Sorry about the length of this mail.  Since this fixes bugs that have
existed for a long time and are tricky, I always like to add as much
context as possible to ease review.

Cheers,
Igor

Re: [9front] drawterm: fix suicide caused by off-by-one write and out-of-bound read in libmemdraw/draw.c (patch)

[ori]

Quoth boehm.igor@gmail.com:
>  	for(i=0; i<dx; i++){
> -		u = r[0] | (r[1]<<8) | (r[2]<<16) | (r[3]<<24);
> +		for(j = 0, u = 0 ; j < 4 && r+j < end ; j++)
> +			u |= r[j] << (8*j);
> 

This fix seems wrong: 'u = ...' is loading a pixel. Why
would we ever want to load *half* a pixel?

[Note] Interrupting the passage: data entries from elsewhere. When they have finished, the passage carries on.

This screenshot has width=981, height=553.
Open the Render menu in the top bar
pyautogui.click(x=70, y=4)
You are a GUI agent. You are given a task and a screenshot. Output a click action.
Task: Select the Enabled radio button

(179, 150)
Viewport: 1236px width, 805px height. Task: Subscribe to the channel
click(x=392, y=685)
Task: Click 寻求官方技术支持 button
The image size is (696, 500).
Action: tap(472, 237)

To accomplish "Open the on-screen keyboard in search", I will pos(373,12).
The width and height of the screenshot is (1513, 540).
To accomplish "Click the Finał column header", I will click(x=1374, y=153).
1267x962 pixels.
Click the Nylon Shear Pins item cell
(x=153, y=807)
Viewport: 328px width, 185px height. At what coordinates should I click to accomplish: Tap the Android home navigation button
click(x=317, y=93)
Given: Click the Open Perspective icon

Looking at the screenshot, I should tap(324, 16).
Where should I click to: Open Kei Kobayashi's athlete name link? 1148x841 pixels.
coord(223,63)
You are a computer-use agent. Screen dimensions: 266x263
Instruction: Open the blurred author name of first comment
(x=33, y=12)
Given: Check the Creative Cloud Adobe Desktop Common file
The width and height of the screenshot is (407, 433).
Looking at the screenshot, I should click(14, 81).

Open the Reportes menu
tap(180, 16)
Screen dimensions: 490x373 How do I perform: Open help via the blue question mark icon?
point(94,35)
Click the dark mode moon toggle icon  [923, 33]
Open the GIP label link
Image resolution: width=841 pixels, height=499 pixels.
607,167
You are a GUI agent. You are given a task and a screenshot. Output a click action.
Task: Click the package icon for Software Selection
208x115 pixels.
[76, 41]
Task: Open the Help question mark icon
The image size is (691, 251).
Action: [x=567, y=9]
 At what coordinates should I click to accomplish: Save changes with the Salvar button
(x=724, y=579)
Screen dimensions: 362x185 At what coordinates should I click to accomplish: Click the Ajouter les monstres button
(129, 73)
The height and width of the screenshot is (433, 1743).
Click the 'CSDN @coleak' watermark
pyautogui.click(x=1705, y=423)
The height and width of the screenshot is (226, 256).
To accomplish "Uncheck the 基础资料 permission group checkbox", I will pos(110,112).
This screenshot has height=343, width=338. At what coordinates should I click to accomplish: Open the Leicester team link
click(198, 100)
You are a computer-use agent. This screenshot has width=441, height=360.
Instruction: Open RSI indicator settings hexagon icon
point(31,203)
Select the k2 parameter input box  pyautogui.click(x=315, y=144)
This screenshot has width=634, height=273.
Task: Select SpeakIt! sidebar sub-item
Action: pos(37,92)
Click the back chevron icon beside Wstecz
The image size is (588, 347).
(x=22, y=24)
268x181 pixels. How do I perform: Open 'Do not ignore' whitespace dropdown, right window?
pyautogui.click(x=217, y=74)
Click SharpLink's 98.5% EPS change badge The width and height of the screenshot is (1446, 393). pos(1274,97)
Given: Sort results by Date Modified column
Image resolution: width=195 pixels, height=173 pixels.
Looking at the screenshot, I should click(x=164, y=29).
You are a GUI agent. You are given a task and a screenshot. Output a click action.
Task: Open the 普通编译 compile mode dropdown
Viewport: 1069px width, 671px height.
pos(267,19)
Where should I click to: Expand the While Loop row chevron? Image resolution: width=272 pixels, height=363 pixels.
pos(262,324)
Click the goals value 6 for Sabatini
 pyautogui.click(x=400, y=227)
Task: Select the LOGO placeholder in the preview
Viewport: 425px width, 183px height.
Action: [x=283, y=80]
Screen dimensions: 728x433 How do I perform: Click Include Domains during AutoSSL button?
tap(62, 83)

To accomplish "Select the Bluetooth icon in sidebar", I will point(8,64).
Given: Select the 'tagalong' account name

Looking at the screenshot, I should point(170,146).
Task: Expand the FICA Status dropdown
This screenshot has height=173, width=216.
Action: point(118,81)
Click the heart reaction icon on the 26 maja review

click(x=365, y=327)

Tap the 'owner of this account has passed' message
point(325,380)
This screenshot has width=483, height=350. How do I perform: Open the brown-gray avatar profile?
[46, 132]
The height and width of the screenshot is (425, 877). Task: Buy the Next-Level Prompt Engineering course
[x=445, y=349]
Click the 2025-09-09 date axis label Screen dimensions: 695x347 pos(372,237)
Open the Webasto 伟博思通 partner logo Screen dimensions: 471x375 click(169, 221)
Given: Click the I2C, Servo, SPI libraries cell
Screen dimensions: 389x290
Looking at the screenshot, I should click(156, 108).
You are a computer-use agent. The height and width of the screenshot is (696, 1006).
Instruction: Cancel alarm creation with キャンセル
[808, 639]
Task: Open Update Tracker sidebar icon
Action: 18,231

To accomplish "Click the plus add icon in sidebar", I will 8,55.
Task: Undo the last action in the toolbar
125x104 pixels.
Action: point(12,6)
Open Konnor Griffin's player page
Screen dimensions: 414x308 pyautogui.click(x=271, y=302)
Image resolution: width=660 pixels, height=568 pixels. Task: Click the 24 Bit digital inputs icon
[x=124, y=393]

it seems like we either want to stop early, or ensure we
allocate the right size image.

Re: [9front] drawterm: fix suicide caused by off-by-one write and out-of-bound read in libmemdraw/draw.c (patch)

[boehm.igor]

Quoth ori@eigenstate.org:
> Quoth boehm.igor@gmail.com:
> >  	for(i=0; i<dx; i++){
> > -		u = r[0] | (r[1]<<8) | (r[2]<<16) | (r[3]<<24);
> > +		for(j = 0, u = 0 ; j < 4 && r+j < end ; j++)
> > +			u |= r[j] << (8*j);
> > 
> 
> This fix seems wrong: 'u = ...' is loading a pixel. Why
> would we ever want to load *half* a pixel?
> 
> it seems like we either want to stop early, or ensure we
> allocate the right size image.

Thanks for reviewing Ori. Yeah, you are right.

Let me go back and study the code a bit more and try to come
up with something that is not a hack.